WRITTEN TASKS
A - Answer these from the passage about the parent conference:
(i) In which class period did the conference take place?
(ii) How many minutes did the session last?
(iii) What did the narrator's mother say in the hallway afterward?
B - Convert the stretch of the listing from the line containing "Select the Dangle tool" through the end of the listing into a two-column CSV with the columns text and answer, one row per entry. Put each value in a single quoted field with line breaks replaced by spaces, and leave the pictures out.

SELECTED EXCERPT
## start

They Call Me: “him”

“One by one, my hopes are vanished in the twilight…”

Dateline:  Our Future

I remember the day the world told me,

I didn’t matter.

Mattered none.

Remember every moment of the 45 minutes it took for me to realize the world had just turned it’s back to me.

It was 4th period.

Junior year.

High School.

It was at a “Parent Conference,” with my mother, and my Guidance Counselor.

For 45 minutes I sat in a straight back chair and listened to all my faults, heard I didn’t “test well,”


“not college material,”

“mind wanders,”

and the childhood Coup de Grace, “maybe…slow…you know.”

In the hallway after the session, as all the other kids in high school walked by, my mother could barely look at me as she said, “I told you so, you are nothing but a disappointment.”

And then she walked away.

But I don’t, I DON’T blame her at all, here was a working stiff lady, barely a high school education herself, a human being conditioned with the belief that men in ties and suit coats knew more than she did, were smarter than she was, and she just sat through 45 minutes of pretty much being told her son, was a dope.

## end

DATA LISTING
## start

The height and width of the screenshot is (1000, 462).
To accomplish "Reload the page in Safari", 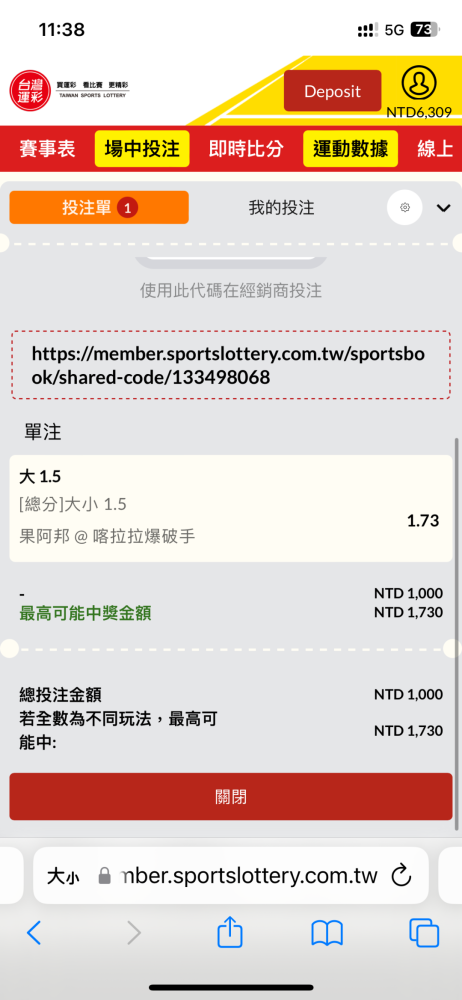I will (x=401, y=876).
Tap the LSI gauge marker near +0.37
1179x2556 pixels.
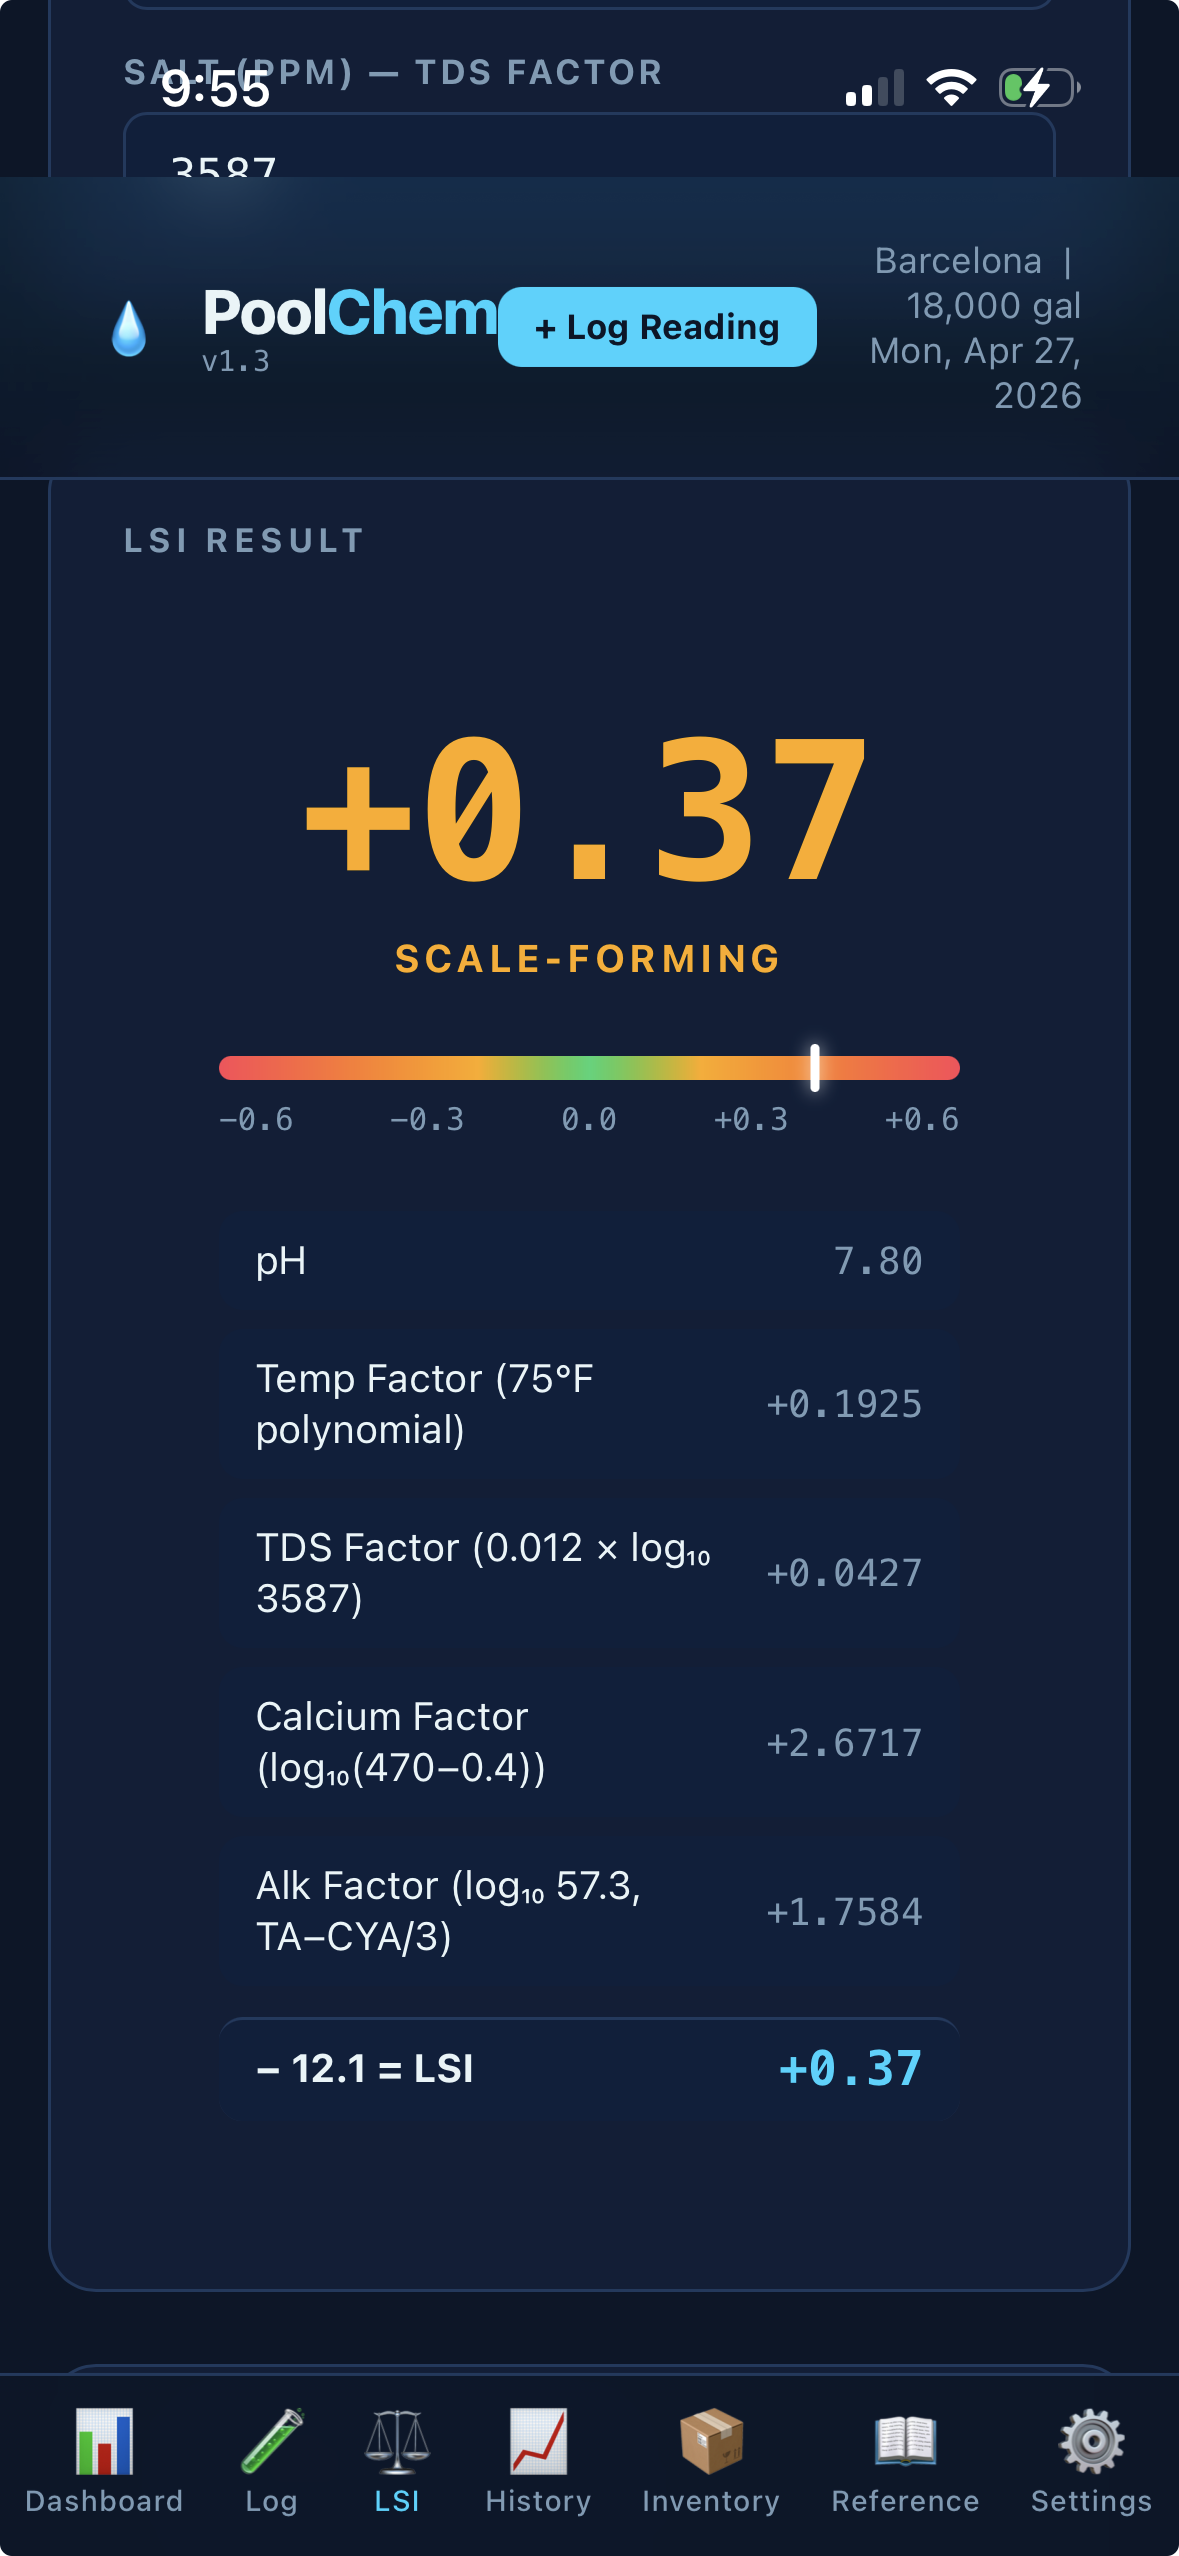tap(815, 1070)
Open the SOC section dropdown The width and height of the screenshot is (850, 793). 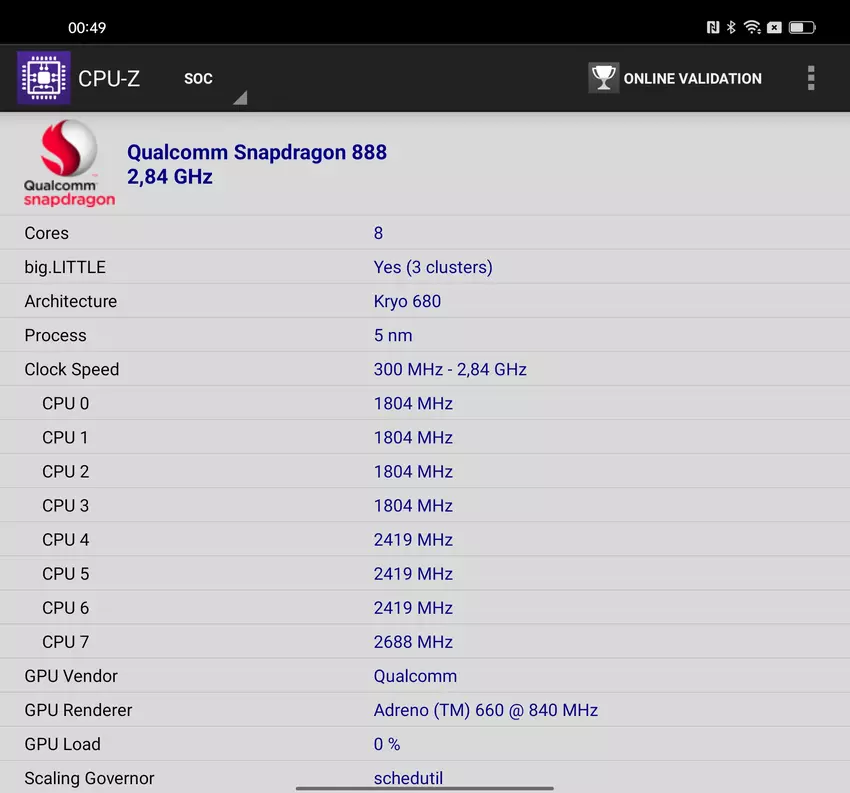click(x=199, y=78)
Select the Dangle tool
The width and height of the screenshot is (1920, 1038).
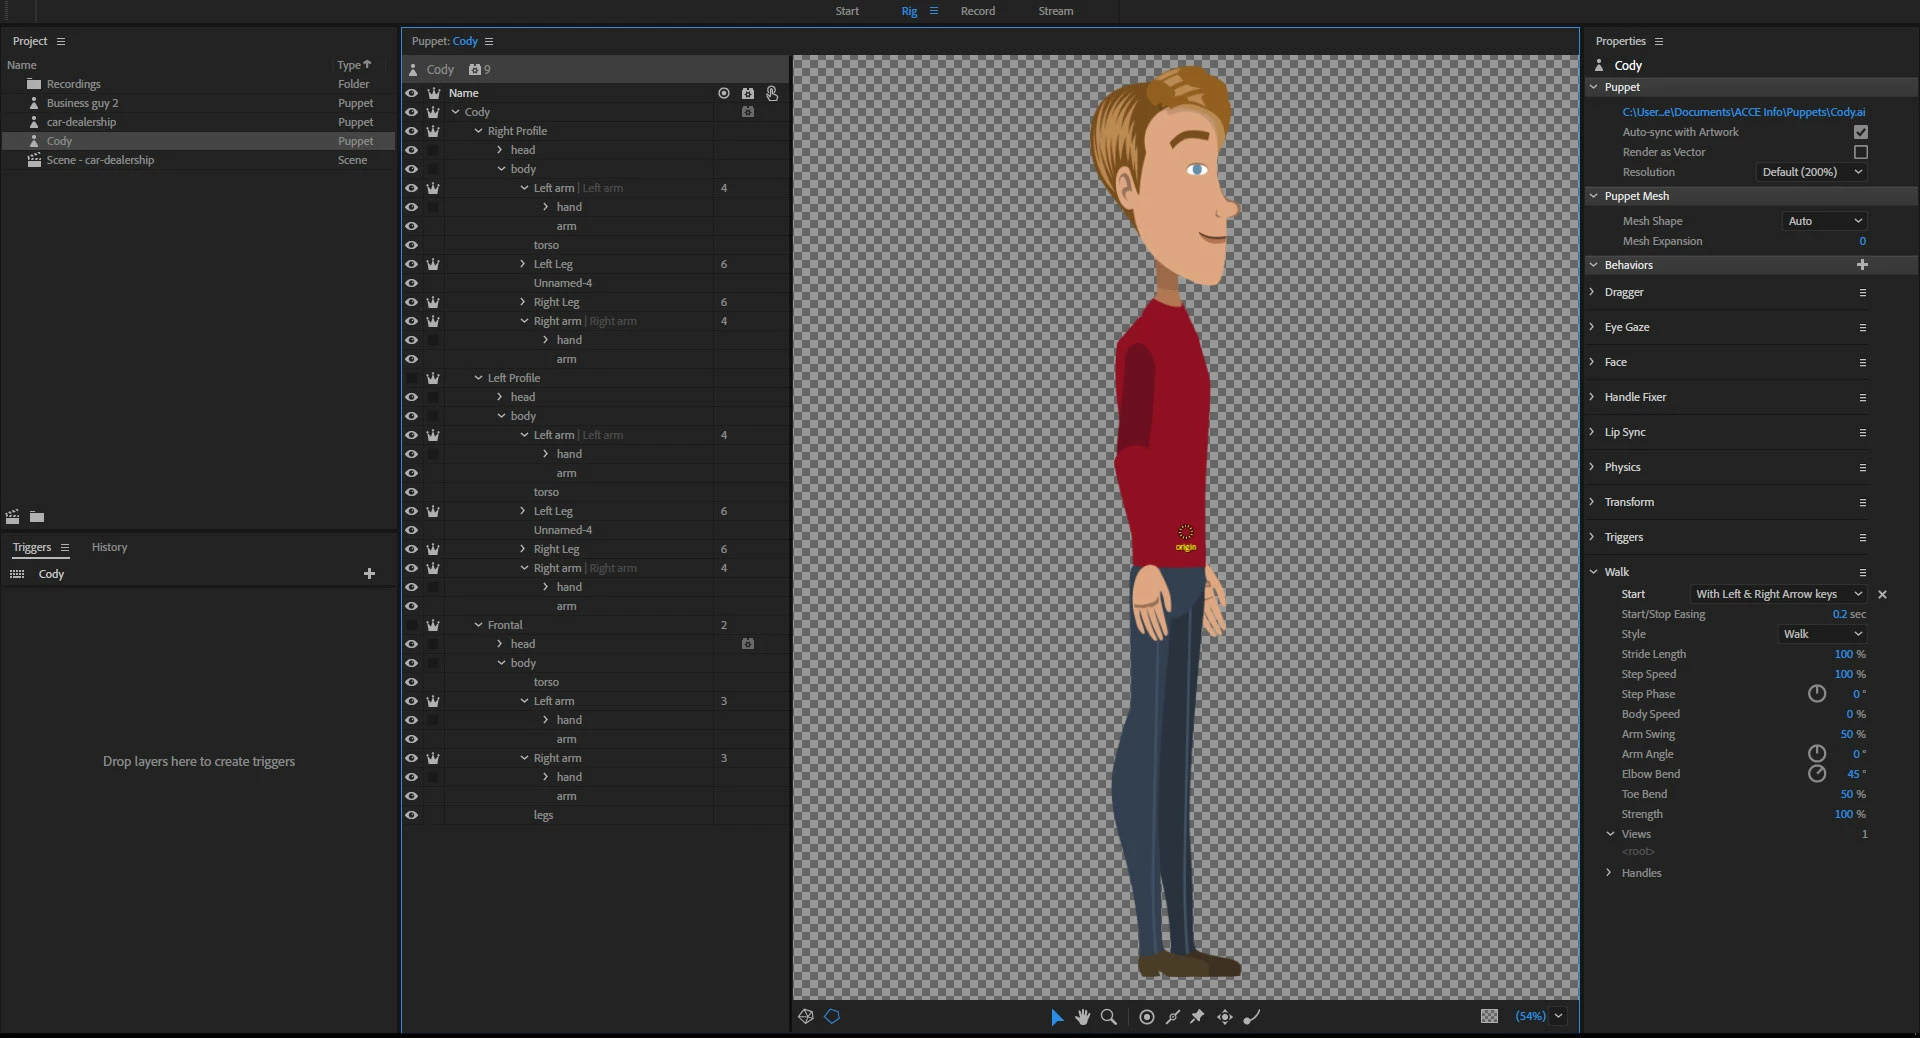[1251, 1017]
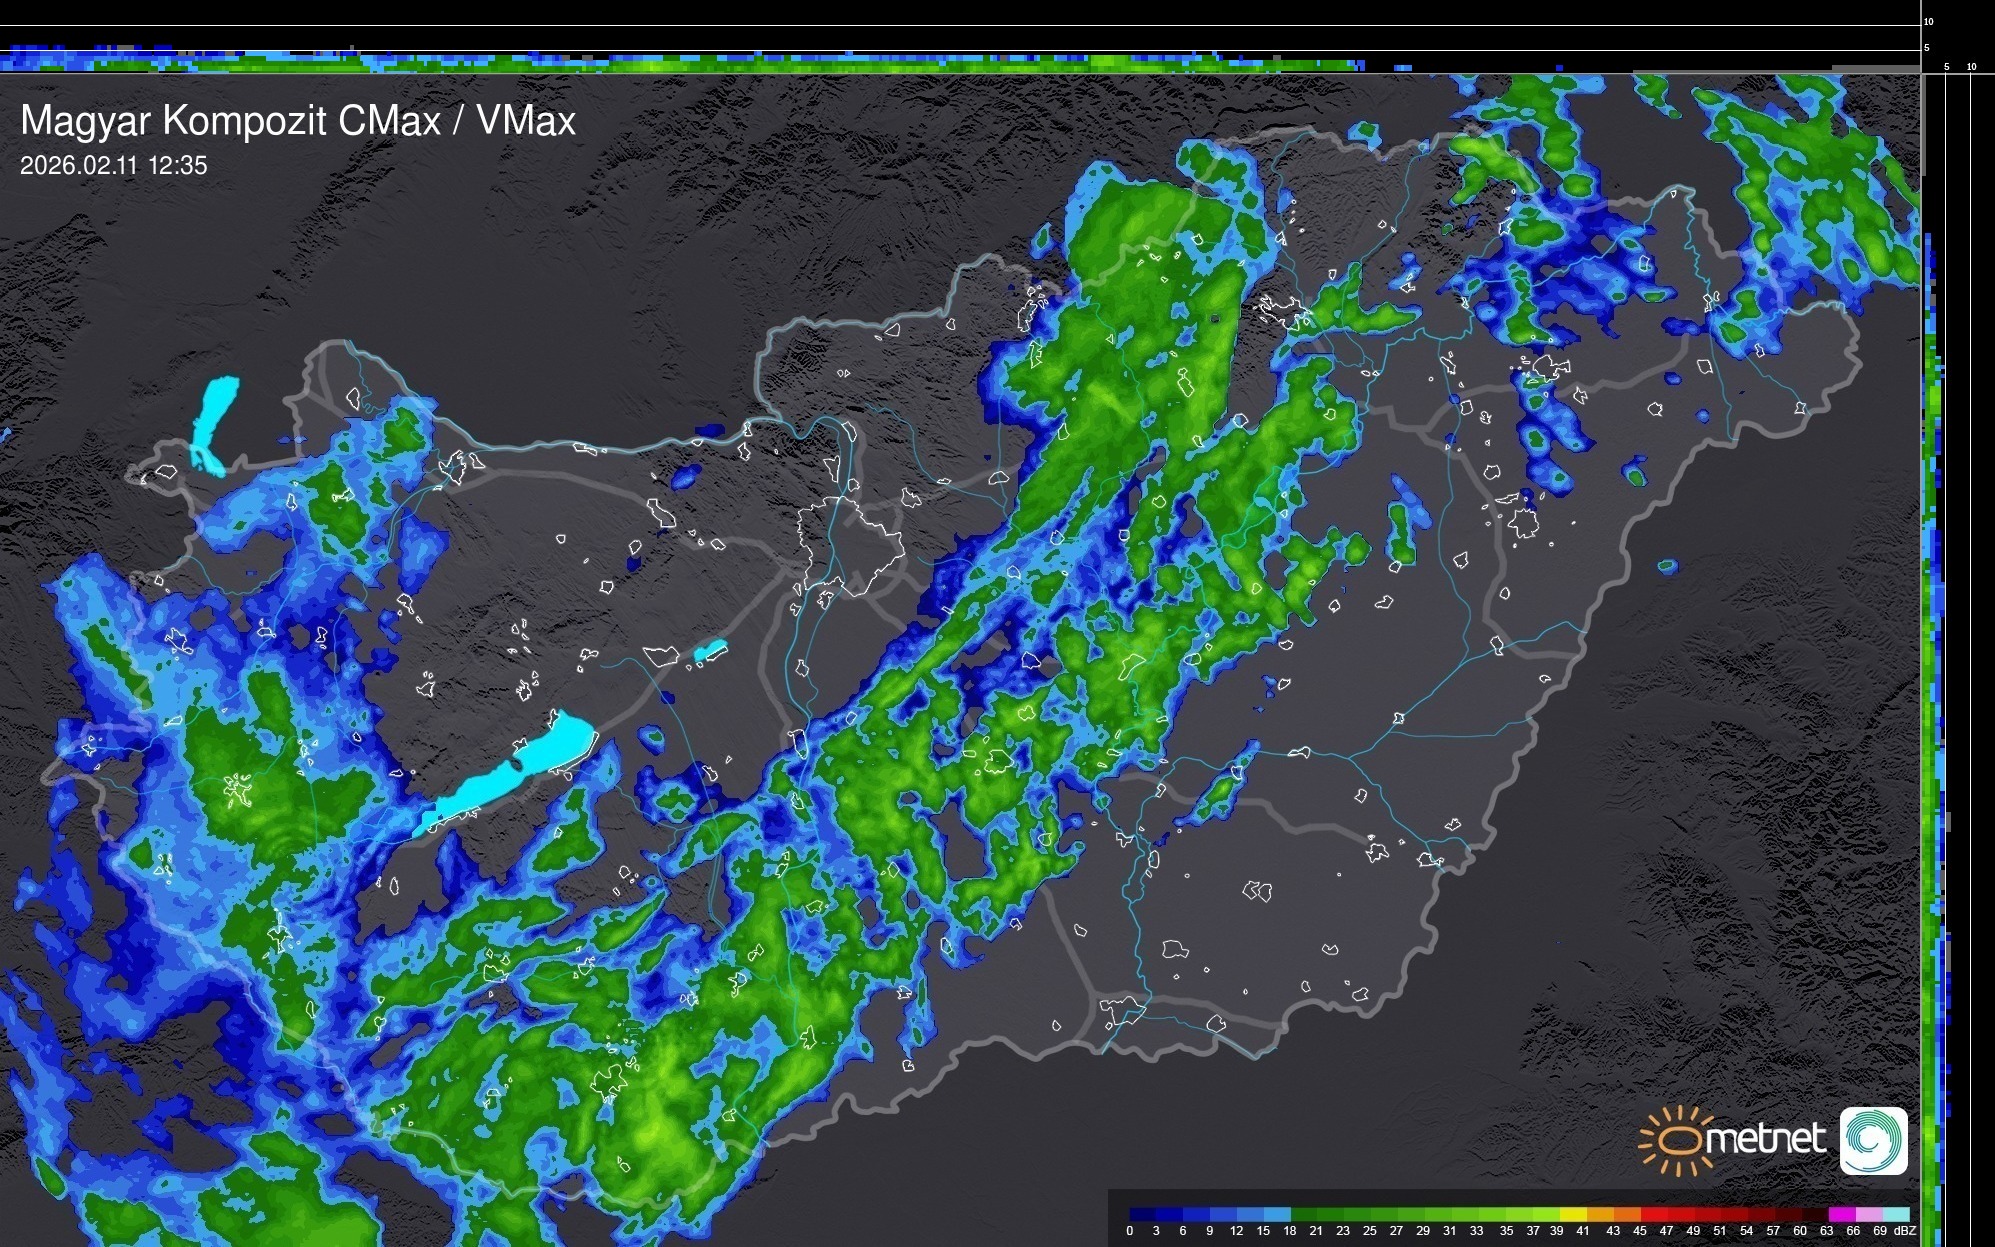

## end

TASK-BY-TASK SOLUTIONS
A -
(i) 4th period.
(ii) 45 minutes.
(iii) "I told you so, you are nothing but a disappointment."

B -
text,answer
"Select the Dangle tool The width and height of the screenshot is (1920, 1038).","[1251, 1017]"